## SOURCE PASSAGE
Nikolay Alexandrovich Dzyuba (“Dzyuba”), a Georgian native and citizen of the former Union of Soviet Socialist Republics, petitions for review of the order of the Board of Immigration Appeals (“BIA”) removing him to the Ukraine. The BIA upheld Dzyuba's removal to the Ukraine pursuant to 8 U.S.C. § 1231(b)(2)(E)(i), which permits the Attorney General to remove an alien to “[t]he country from which the alien was admitted to the United States.”
In November of 1965, Dzyuba was born in Georgia, then a constituent republic of the U.S.S.R. Seven years later, he and his family left Georgia and traveled to the Ukraine, another area within the U.S.S.R. After suffering what he considers persecution due to his Pentecostal religion, Dzyuba left the Ukraine-when it was still part of the Soviet Union-in July 1991 to emigrate to the United States.
Two years after entry as a refugee, the United States granted Dzyuba legal permanent residence. However, when Dzyuba applied for naturalization in 2002, a Department of Homeland Security officer arrested him on the basis that he was removable from the United States for two convictions for crimes involving moral turpitude, id. § 1227(a)(2)(A)(ii); a conviction for an aggravated felony, id. § 1227(a)(2)(A)(iii); and a conviction for a crime involving domestic violence, id. § 1227(a)(2)(E)(i). Conceding removability, Dzyuba applied for withholding of removal and protection under the United Nations Convention Against Torture. After review, the BIA determined that Dzyuba should be removed to the Ukraine pursuant to § 1231(b)(2)(E)(i).
The BIA based its holding on a finding that Dzyuba entered the United States with a Ukranian passport. Substantial evidence does not support the BIA's finding. Rather, the passport in the record reflects that Dzyuba entered the United States with a passport issued by the Soviet Union and stamped with the date of his entry to the United States, July 5, 1991. Because the BIA relied on this erroneous finding when applying § 1231(b)(2)(E)(i), it failed to address the novel legal question Dzyuba's petition actually presents: whether the Ukraine, as of the date of Dzyuba's entry, qualifies as a “country,” as the term is used in the Immigration and Nationality Act (“INA”), from which he was admitted.1 The term “country” has multiple ordinary definitions, alternatively denoting an independent political entity or merely a geographic region without reference to political sovereignty. See WEBSTER'S THIRD NEW INTERNATIONAL DICTIONARY 521 (1986). The question the BIA must address in the first instance is whether “country,” as used in the INA, requires an independent political entity or encompasses a non-sovereign region within another sovereign.

## INFORMATION SHOWN
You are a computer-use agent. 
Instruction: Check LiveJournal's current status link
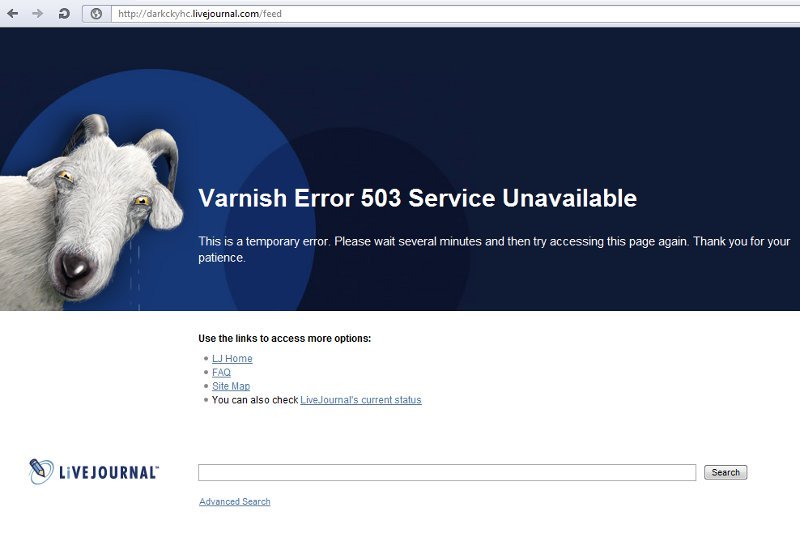tap(361, 400)
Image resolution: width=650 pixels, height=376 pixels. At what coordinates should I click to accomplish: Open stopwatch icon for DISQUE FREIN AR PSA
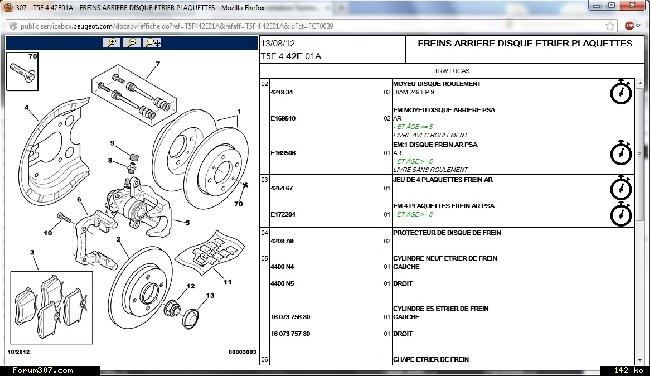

## EXERCISES
a) According to the Dzyuba passage, what entry date is stamped on the Soviet passport?
b) Rewrite the Dzyuba passage from "Nikolay Alexandrovich Dzyuba" to "emigrate to the United States.", putting "member republic" in place of "constituent republic".
The material isn't needed here.

## THE RESPONSES
a) July 5, 1991.

b)
Nikolay Alexandrovich Dzyuba (“Dzyuba”), a Georgian native and citizen of the former Union of Soviet Socialist Republics, petitions for review of the order of the Board of Immigration Appeals (“BIA”) removing him to the Ukraine. The BIA upheld Dzyuba's removal to the Ukraine pursuant to 8 U.S.C. § 1231(b)(2)(E)(i), which permits the Attorney General to remove an alien to “[t]he country from which the alien was admitted to the United States.”
In November of 1965, Dzyuba was born in Georgia, then a member republic of the U.S.S.R. Seven years later, he and his family left Georgia and traveled to the Ukraine, another area within the U.S.S.R. After suffering what he considers persecution due to his Pentecostal religion, Dzyuba left the Ukraine-when it was still part of the Soviet Union-in July 1991 to emigrate to the United States.